The time complexity of the KMP algorithm is O(m+n), where m is the length of the pattern and n is the length of the text. This makes it more efficient than the brute force algorithm for larger texts or patterns. However, the KMP algorithm requires additional memory to store the prefix function, which can be a drawback for very large patterns.

## Boyer-Moore Algorithm

The Boyer-Moore algorithm is another string matching algorithm that is based on the idea of skipping over large blocks of text, rather than individual characters. The algorithm is also unique in that it uses a heuristic to determine where to start looking for the pattern.

The heuristic used by the Boyer-Moore algorithm is based on two rules: the bad character rule and the good suffix rule. The bad character rule states that when a mismatch occurs at position j in the pattern, the algorithm should shift the pattern to the right until the rightmost occurrence of the character in the pattern that is to the left of position j is aligned with the mismatched character in the text. The good suffix rule states that when a mismatch occurs at position j in the pattern and the suffix of the pattern to the right of position j matches a prefix of the pattern, the algorithm should shift the pattern to the right until the rightmost occurrence of the prefix in the pattern that is to the left of position j is aligned with the mismatched character in the text.

The Boyer-Moore algorithm can be more efficient than the brute force algorithm and the KMP algorithm for many types of patterns and texts. However, it can be less efficient for certain types of patterns and texts, and its performance can depend heavily on the quality of the heuristic used. Additionally, the Boyer-Moore algorithm requires preprocessing of the pattern, which can be expensive for very large patterns.

## Rabin-Karp Algorithm

The Rabin-Karp algorithm is another string matching algorithm that uses a hash function to compare the pattern to the text. The algorithm works by first computing the hash value of the pattern and the first m characters of the text, where m is the length of the pattern. If the hash value of the pattern and the first m characters of the text match, the algorithm proceeds to compare the pattern to the text character by character to verify the match. If the hash values do not match, the algorithm computes the hash value of the next m characters of the text and checks again for a match.
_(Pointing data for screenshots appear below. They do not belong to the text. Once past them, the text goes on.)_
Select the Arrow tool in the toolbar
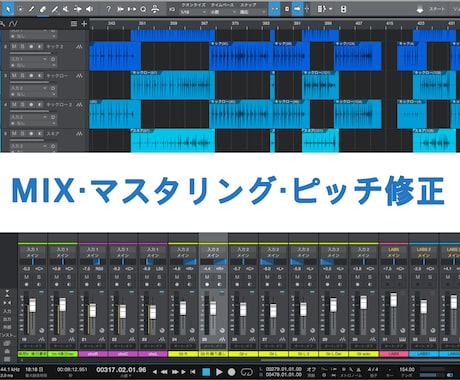Image resolution: width=460 pixels, height=380 pixels. coord(8,9)
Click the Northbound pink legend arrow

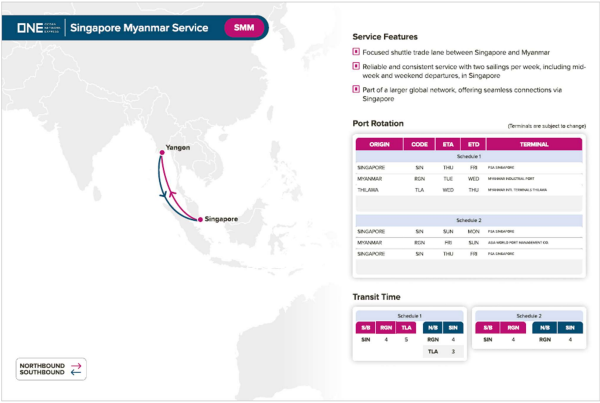click(76, 366)
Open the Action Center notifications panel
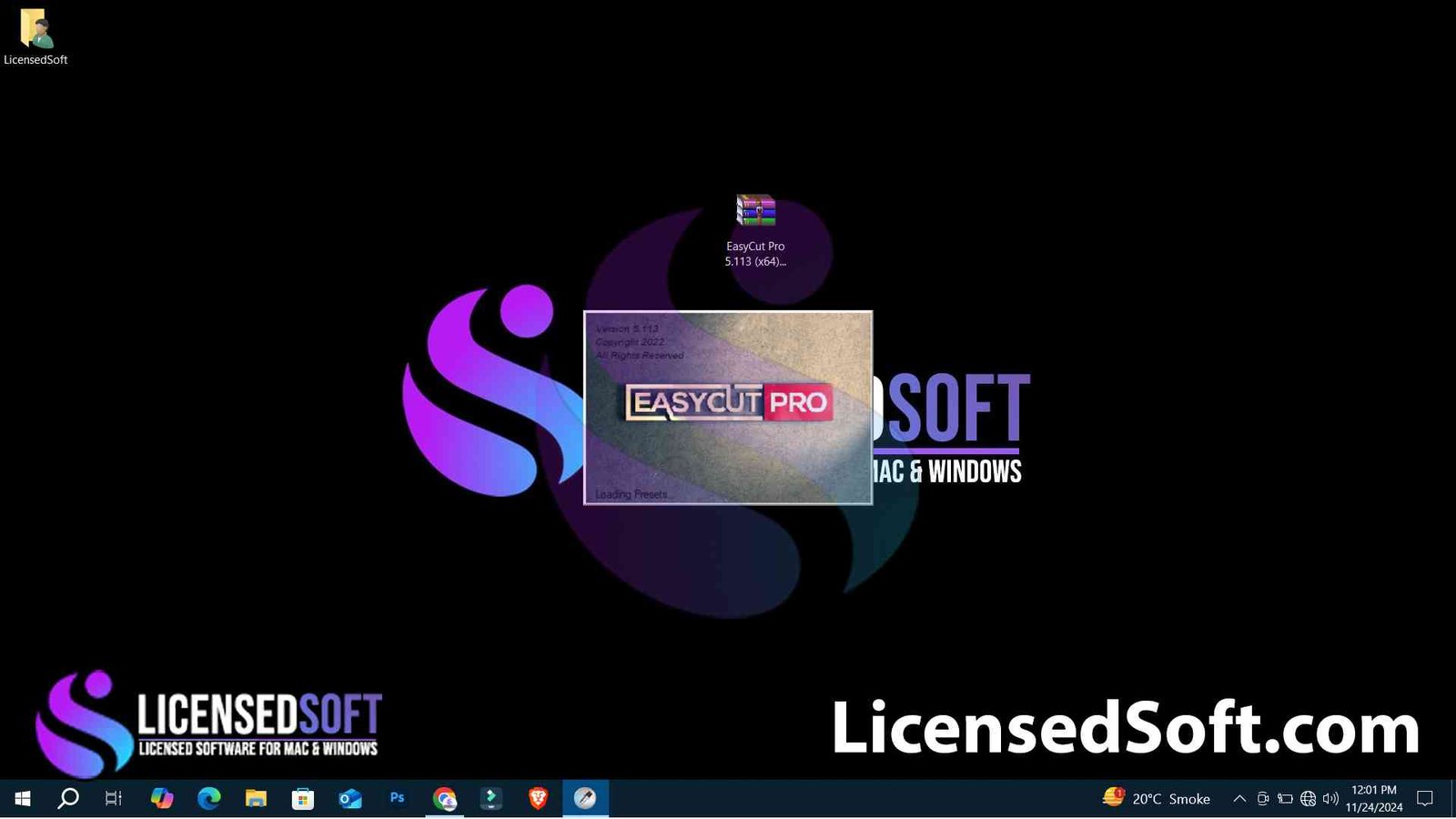This screenshot has width=1456, height=819. [x=1425, y=798]
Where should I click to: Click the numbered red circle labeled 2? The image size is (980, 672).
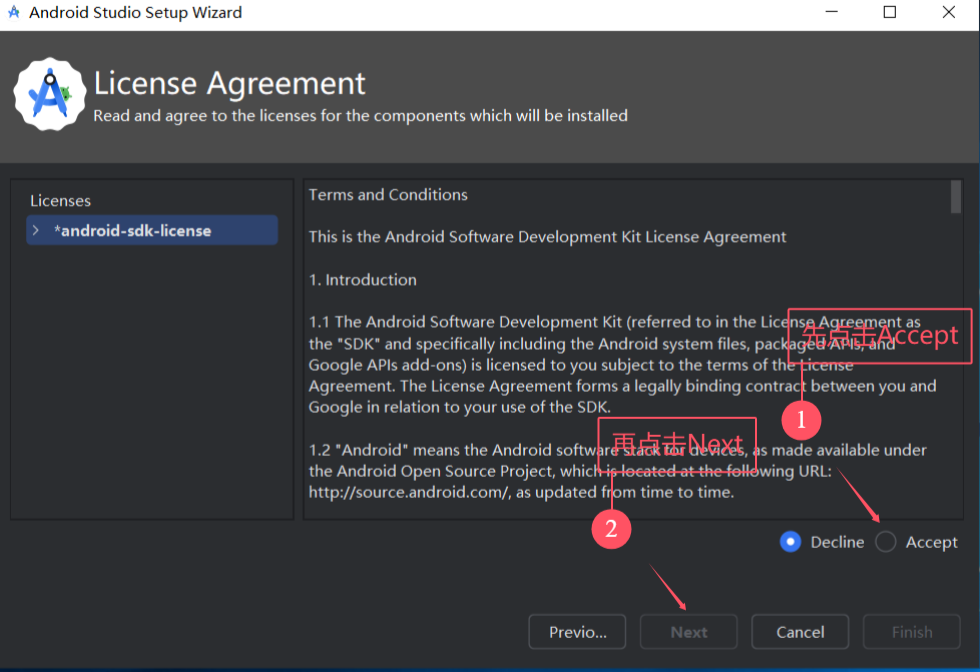coord(611,529)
The hash function used by the Rabin-Karp algorithm should be chosen carefully to avoid hash collisions. One common hash function for this algorithm is the rolling hash function, which updates the hash value efficiently as characters are added or removed from the text.

The time complexity of the Rabin-Karp algorithm is O(mn), where m is the length of the pattern and n is the length of the text. However, in practice, the Rabin-Karp algorithm can be more efficient than the brute force algorithm for certain types of patterns and texts, particularly when the pattern is relatively short compared to the text.
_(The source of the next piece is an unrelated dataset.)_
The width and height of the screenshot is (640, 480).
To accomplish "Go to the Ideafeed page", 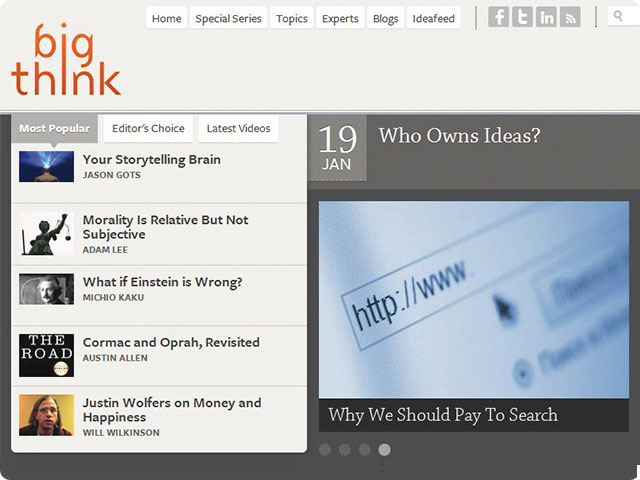I will tap(433, 18).
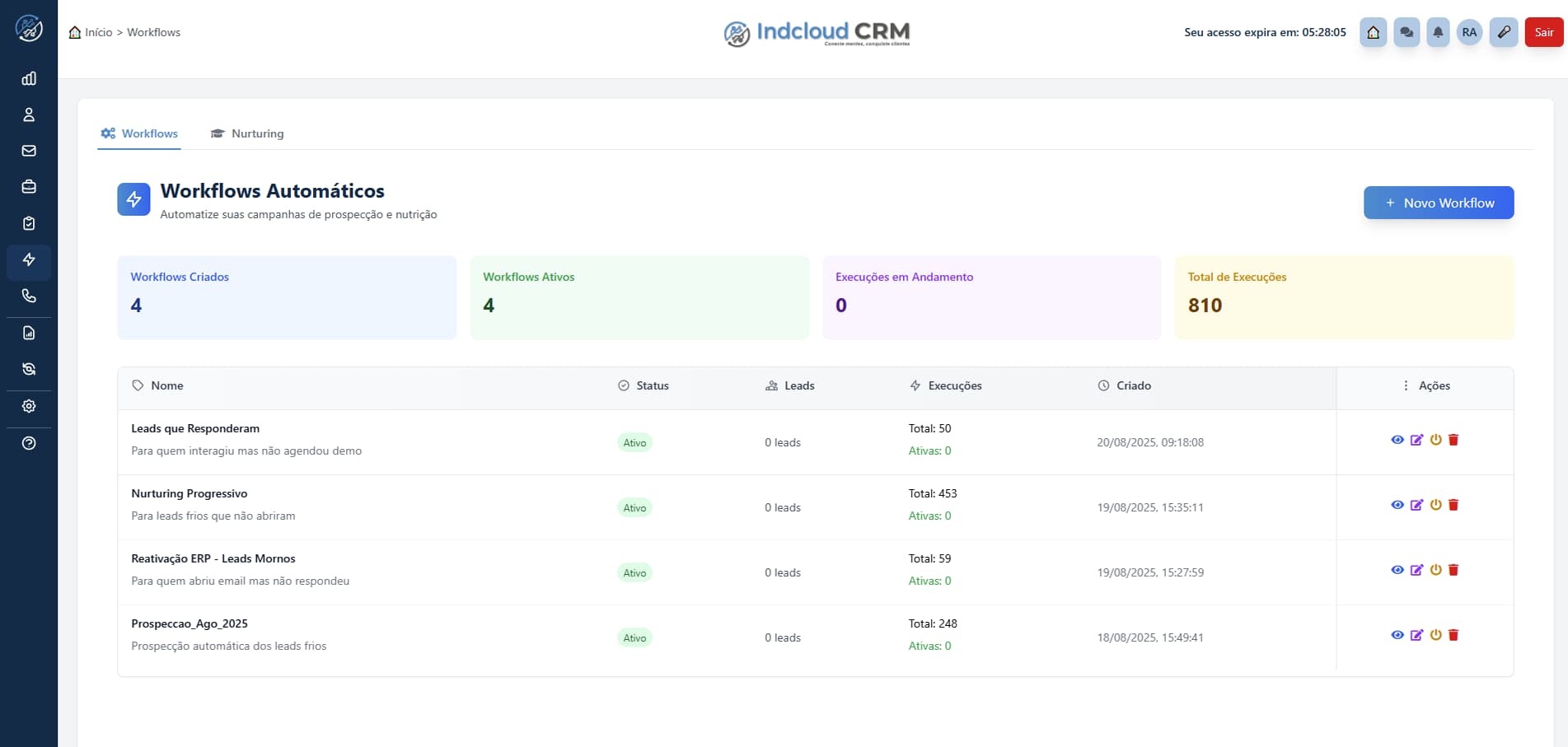This screenshot has height=747, width=1568.
Task: Open the sync/integrations sidebar icon
Action: click(x=29, y=368)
## Finite Automata Algorithm

The Finite Automata algorithm constructs a finite state machine to represent the pattern, which allows for fast pattern matching. The algorithm works by processing the pattern and constructing a state machine that represents all possible matches of the pattern. The state machine has a set of states, each of which represents a possible match of a prefix of the pattern. Each state is labeled with the characters that can follow the prefix, and transitions between states are labeled with the characters that cause the transition.
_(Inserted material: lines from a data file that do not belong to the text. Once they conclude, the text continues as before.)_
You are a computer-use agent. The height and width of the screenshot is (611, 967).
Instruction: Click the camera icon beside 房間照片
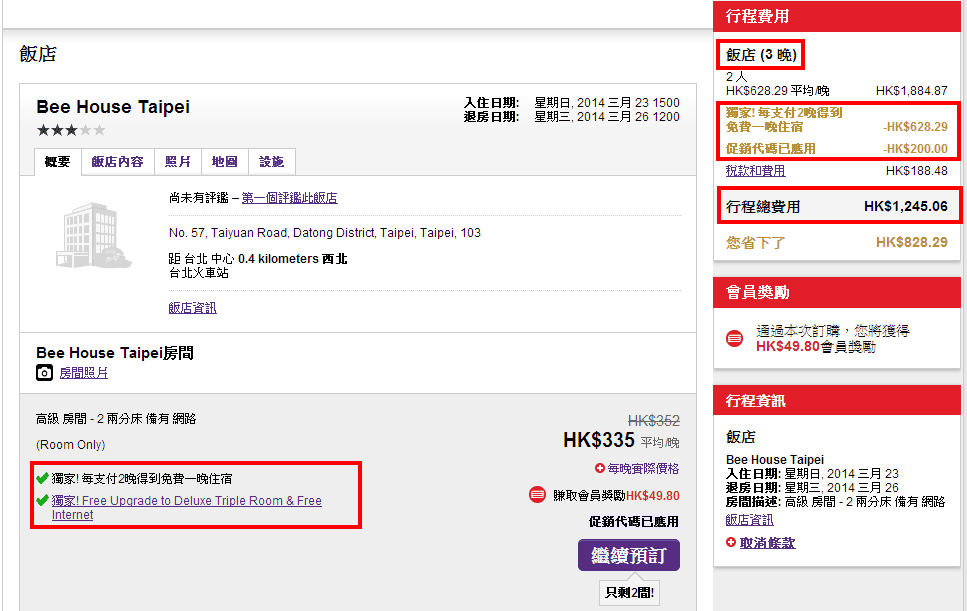(x=44, y=373)
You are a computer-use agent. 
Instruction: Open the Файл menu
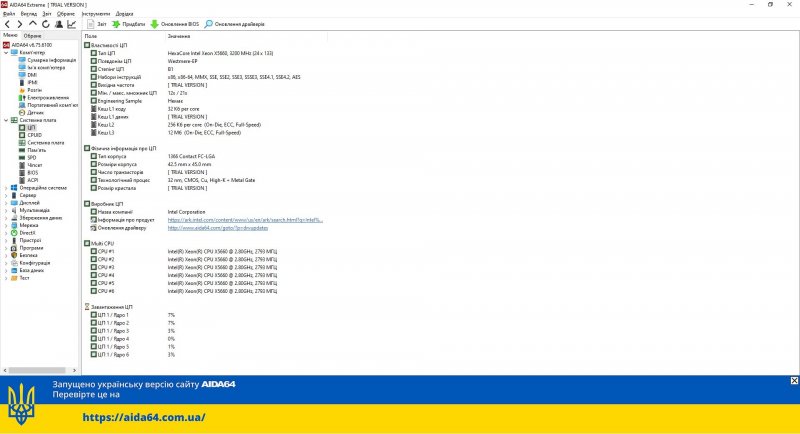9,13
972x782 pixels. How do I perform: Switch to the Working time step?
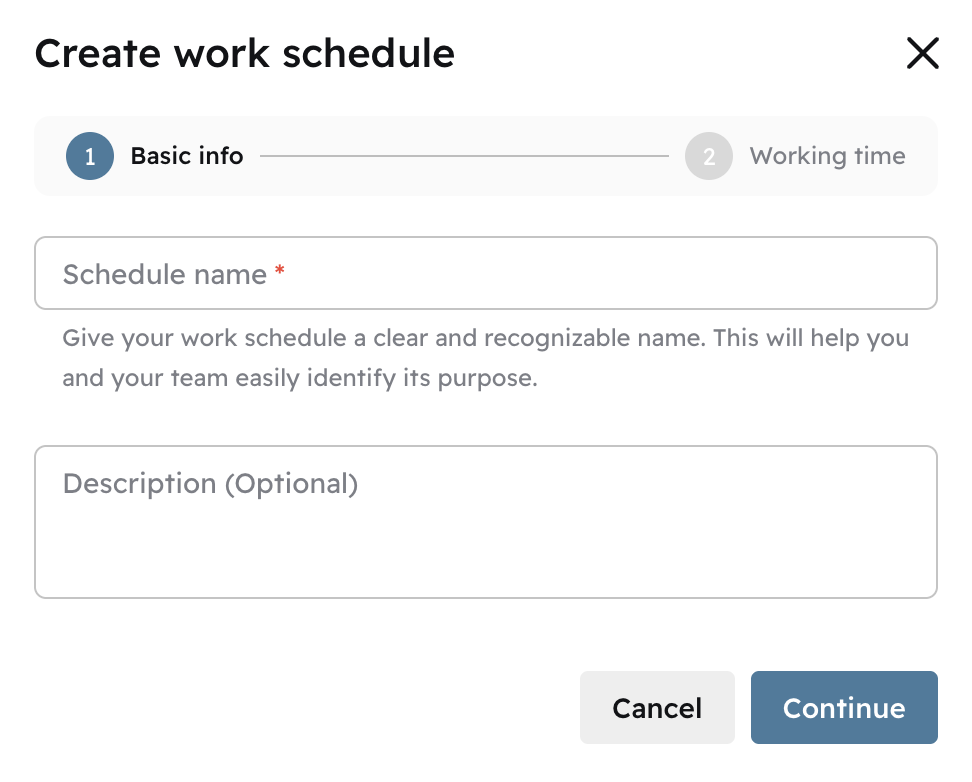point(827,156)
Once the state machine is constructed, the algorithm processes the text character by character, starting from the beginning. At each step, the algorithm follows the transitions in the state machine based on the current character in the text, until it reaches a final state. If the final state is reached, the algorithm has found a match of the pattern in the text.

The time complexity of the Finite Automata algorithm is O(m+n), where m is the length of the pattern and n is the length of the text. This makes it more efficient than the brute force algorithm for larger texts or patterns. However, the algorithm requires additional preprocessing time to construct the state machine, which can be a drawback for very large patterns.